Many patients are very satisfied with their prosthesis, as shown in self-esteem focused validated questionnaires [78–80], but there are some who experience complications, both physical/technical and in the overall cosmesis of the implant. The most common physical complications are extrusion (3–8%), infection (0.6–4%), chronic pain (1–3%), and hematoma (0.3–3%) [78, 81]. Some patients report being dissatisfied with the size, firmness, and position of the implant as some tend to migrate to a more cephalad position if not properly sutured into place [78].
57.6 Conclusions
Through the course of this chapter, we have described some of the more common scrotal reconstructive surgeries that are performed by urologists, ranging from simple scrotoplasties to complex scrotal reconstructions using skin grafting and prosthetics. We hope that with this chapter, the novice urologic surgeon can garner the appropriate insight into the surgeries along with their pitfalls and complications so that they feel more comfortable when performing the reconstructions.
Key Summary Points
Closed-suction drains for scrotal wounds help prevent hematomas and thus might prevent unnecessary operating room “take-backs.”
Even though the decision to return to the operating theater is a difficult one, should scrotal hematomas develop there should be a low threshold for early re-operation.

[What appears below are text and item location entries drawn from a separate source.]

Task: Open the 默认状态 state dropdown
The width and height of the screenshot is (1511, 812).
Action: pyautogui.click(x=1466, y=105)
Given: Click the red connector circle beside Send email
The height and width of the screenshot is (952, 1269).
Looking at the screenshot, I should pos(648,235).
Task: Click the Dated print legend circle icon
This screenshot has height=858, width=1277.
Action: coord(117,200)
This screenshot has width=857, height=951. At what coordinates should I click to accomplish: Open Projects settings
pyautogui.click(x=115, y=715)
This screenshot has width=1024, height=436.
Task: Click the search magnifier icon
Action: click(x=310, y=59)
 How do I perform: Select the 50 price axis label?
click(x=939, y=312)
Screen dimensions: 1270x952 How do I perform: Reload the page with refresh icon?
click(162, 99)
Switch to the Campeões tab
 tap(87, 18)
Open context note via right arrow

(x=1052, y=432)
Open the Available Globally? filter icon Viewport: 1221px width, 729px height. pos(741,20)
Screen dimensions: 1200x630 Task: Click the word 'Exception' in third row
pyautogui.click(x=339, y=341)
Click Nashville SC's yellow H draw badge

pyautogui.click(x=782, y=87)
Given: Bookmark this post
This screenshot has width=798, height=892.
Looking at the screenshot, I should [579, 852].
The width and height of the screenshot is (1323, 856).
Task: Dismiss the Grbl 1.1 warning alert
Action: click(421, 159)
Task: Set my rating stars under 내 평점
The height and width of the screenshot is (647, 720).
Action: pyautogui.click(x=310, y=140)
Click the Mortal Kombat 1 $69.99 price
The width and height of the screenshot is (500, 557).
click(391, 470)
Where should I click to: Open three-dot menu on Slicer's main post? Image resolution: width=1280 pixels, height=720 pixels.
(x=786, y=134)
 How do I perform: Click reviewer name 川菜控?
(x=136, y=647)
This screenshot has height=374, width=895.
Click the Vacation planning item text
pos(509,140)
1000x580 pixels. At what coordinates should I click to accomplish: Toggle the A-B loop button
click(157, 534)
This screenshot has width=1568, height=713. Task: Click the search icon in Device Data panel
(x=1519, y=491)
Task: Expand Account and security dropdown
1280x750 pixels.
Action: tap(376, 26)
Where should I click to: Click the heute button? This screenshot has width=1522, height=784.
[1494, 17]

Fournier’s gangrene should be managed with serial debridements. Even if the entire wound bed is excised to healthy tissue at the index surgery, we recommend at least one “second look” to ensure there is no further necrotic/infected tissue.
In larger wound beds where a wound VAC is applied, the use of wall suction and frequent reinforcement of the dressing may be necessary to ensure adequate negative pressure is applied.
We have had excellent skin graft take results with the use of fibrin glues. Our experience has noted that fibrin glues tend to aid in graft placement, adherence rates, and it further minimizes the need for excessive quilting sutures to tack the central portions of the graft.
Breakdown of wounds and skin grafts can be managed non-operatively with local wound care and frequent wound checks in the office or at home by visiting nurses.